=== Directions for this task ===
Set down the lines below, exactly, starting at the one that contains "You are a GUI" and stopping at the last line, inclusive. Omit pictures.

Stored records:
·····
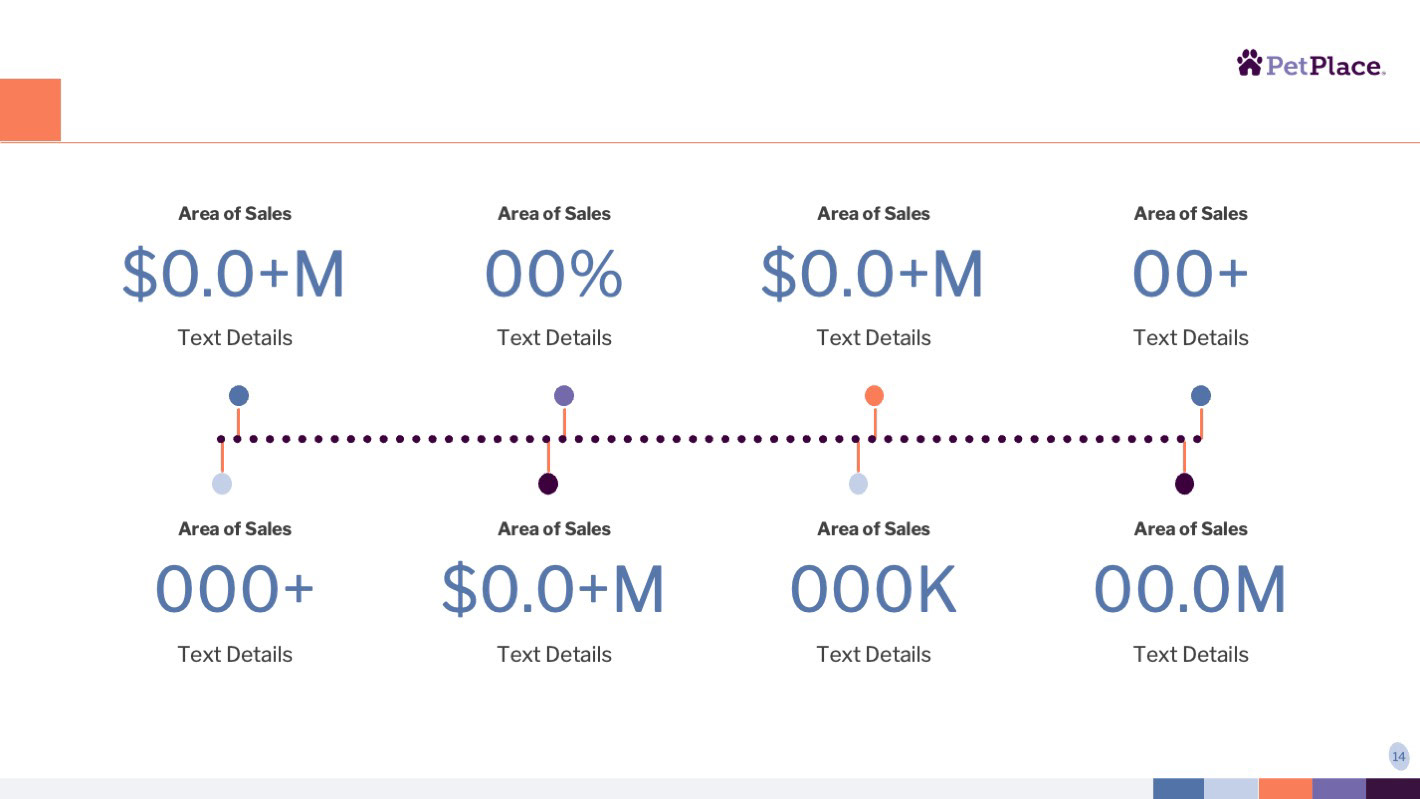
Task: Click the light blue dot above 000K
Action: point(858,484)
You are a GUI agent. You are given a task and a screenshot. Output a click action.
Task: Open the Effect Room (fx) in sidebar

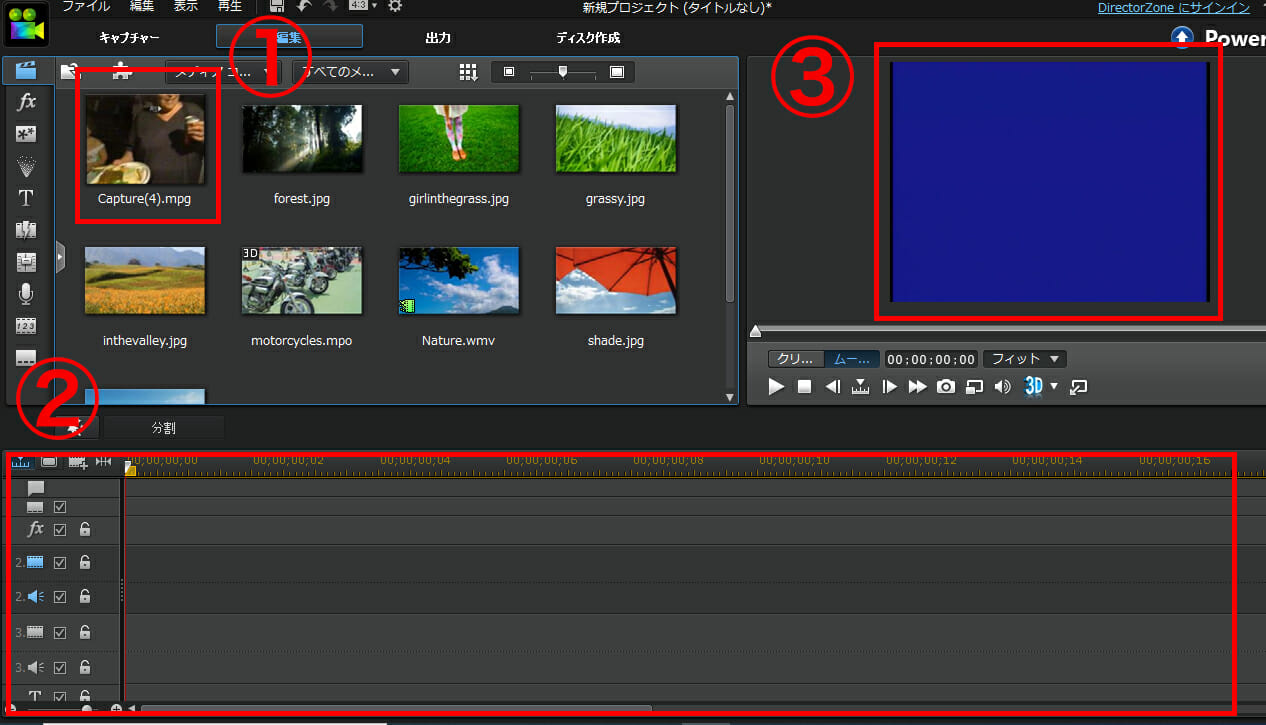(x=27, y=102)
·····
=== Result of this task ===
You are a GUI agent. You are given a task and a screenshot. Output a click action.
Task: Open the Effect Room (fx) in sidebar

(x=27, y=102)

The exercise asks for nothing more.